Mehmet Yakup Yılmaz Body Wrapper

Basit olan en iyisidir!

İKİ gündür Kiev’de çarşı-pazar geziyorum.

Başbakan’ın deyişiyle “krizden istifade etmek isteyen” bir arkadaşım ve Kiev’de iş yapan bir başka arkadaşım ile birlikte piyasa araştırması yapıyorum!

Daha doğrusu onlar araştırıyor, ben bakıyorum!

Bu kentte İstanbul’daki gibi lüks mağazaların olduğu ciddi alışveriş merkezleri var.

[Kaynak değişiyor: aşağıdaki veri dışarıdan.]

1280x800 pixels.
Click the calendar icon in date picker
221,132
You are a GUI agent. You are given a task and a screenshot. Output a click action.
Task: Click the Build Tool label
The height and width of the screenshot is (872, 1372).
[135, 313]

Ortalama işçi ücretinin 300-400 dolar olduğu bir şehirde bir gömleği 350 dolara satan mağazalar bunlar.

Kürklü kadınlara, burnundan kıl aldırmayacak gibi görünen erkeklere rastlıyorsunuz bu tür yerlerde.

Bunların yanında bir de bizim Beşiktaş pazarına benzeyen, her şeyin bir arada satıldığı pazaryerleri var.

Göz alıcı kavanozlarda açık satılan turşular (sarmısak otu turşusu denediniz mi hiç?), meyveler, aklınıza gelebilecek her türden sucuk, sebzeler ve süt ürünleri ile giyim eşyası bir arada satılıyor.

Orada satıcıların çoğunluğu yaşlı kadınlardan oluşuyor. Müşteriler de öyle!

Hayatın zorlaması ile oradalar, hiç kuşkusuz. Kim istemez ki lüks mağazalardan, şık süper marketlerden alışveriş etmeyi?

O pazarlarda dolaşırken hayatın basitliğinin tadını çıkardım.

Bir tek muz aldığı için mutlu olan çocukları, mis kokulu ev yapımı piroşkileri bir káğıda sarıp karnını doyurmaya çalışan erkekleri ve kadınları gördüm.

Benzeri tabloları bizim pazaryerlerinde de görüyorum.

Biliyorum ki o güzel gözlerde (ki burada gözler gerçekten büyüleyici) mutluluk parıltılarını yansıtan şey, o sadelikte gizli.

Kürkler yok, pahalı ayakkabılar yok, göz alıcı çantalar yok.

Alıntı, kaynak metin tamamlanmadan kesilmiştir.